The filing asserts that T-Mobile failed to address certain security vulnerabilities that the company was aware of “for years,” and did not properly notify more than two million Washington residents who were impacted by the breach. The lawsuit accuses T-Mobile of downplaying the severity of the breach, which exposed the personal information of current, former, and prospective customers — including their names, phone numbers, physical addresses, dates of birth, Social Security numbers, and driver’s license / ID numbers.

The notifications that T-Mobile issued about the data breach violated the Consumer Protections Act by omitting key information that made it difficult for people to assess if they were at risk of identity theft or fraud, according to the filing. The lawsuit also says that T-Mobile “did not meet industry standards for cybersecurity” for years prior to the hack, and used “obvious passwords” to protect accounts that could access consumer information.

“This significant data breach was entirely avoidable,” Ferguson said in a statement. “T-Mobile had years to fix key vulnerabilities in its cybersecurity systems — and it failed.”

This isn’t the first time that Washington state has taken action against T-Mobile, with Ferguson having successfully persuaded the company to make clear the limitations of its “no-contract” wireless service plan back in 2013.

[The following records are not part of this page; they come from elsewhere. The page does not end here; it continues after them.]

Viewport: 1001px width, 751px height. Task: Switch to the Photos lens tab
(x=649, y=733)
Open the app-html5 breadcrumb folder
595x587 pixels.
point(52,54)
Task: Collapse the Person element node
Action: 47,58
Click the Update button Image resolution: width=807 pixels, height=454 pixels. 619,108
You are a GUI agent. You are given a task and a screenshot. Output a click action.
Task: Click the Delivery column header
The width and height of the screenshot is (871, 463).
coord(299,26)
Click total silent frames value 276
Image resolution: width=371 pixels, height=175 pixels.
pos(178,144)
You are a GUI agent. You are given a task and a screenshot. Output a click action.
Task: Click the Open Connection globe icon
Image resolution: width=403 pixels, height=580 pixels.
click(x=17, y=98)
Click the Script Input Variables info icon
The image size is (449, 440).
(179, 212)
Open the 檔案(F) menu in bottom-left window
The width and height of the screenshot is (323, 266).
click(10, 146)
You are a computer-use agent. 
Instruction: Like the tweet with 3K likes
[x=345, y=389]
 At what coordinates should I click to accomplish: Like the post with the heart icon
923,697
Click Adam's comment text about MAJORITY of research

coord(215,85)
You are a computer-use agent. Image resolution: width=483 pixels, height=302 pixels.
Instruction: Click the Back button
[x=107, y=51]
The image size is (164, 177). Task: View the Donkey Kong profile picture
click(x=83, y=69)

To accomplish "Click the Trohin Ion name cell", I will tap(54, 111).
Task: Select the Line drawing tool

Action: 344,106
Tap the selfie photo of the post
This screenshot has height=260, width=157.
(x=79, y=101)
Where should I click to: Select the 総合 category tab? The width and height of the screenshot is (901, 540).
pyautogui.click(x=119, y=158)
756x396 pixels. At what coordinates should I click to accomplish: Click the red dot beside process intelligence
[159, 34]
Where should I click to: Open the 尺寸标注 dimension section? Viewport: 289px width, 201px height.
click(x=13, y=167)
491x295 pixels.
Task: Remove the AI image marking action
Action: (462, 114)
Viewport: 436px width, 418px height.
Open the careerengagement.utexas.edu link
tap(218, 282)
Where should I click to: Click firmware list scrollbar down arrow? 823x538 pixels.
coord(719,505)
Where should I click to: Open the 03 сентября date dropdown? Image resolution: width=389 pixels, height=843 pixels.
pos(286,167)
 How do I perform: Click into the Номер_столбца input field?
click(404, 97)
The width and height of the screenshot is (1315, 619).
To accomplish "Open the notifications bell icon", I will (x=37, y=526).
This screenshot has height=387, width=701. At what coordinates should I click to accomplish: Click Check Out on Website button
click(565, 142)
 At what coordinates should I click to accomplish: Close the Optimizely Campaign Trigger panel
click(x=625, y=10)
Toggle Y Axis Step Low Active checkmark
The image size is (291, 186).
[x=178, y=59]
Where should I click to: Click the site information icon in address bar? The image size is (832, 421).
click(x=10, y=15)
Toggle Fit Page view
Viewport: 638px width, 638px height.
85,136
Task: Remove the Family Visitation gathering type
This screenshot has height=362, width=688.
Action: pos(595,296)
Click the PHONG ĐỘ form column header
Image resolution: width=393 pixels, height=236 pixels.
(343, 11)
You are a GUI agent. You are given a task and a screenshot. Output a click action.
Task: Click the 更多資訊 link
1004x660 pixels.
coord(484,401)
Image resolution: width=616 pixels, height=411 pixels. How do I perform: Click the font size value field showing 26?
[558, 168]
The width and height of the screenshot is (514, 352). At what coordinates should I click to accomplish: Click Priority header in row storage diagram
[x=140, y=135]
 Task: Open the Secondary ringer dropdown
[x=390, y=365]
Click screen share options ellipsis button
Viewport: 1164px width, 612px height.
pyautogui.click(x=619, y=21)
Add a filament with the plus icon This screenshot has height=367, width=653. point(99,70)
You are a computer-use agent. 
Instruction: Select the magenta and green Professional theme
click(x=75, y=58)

Ferguson’s latest lawsuit is seeking compensation for customers impacted by the 2021 breach and a court order that would force T-Mobile to bring its cybersecurity practices in line with industry standards, alongside improving transparency and communication around future data breaches. This follows T-Mobile paying $350 million in 2022 to settle a class-action lawsuit stemming from the 2021 hack, and a further $15.75 million fine last year over an FCC investigation into its repeated cybersecurity incidents.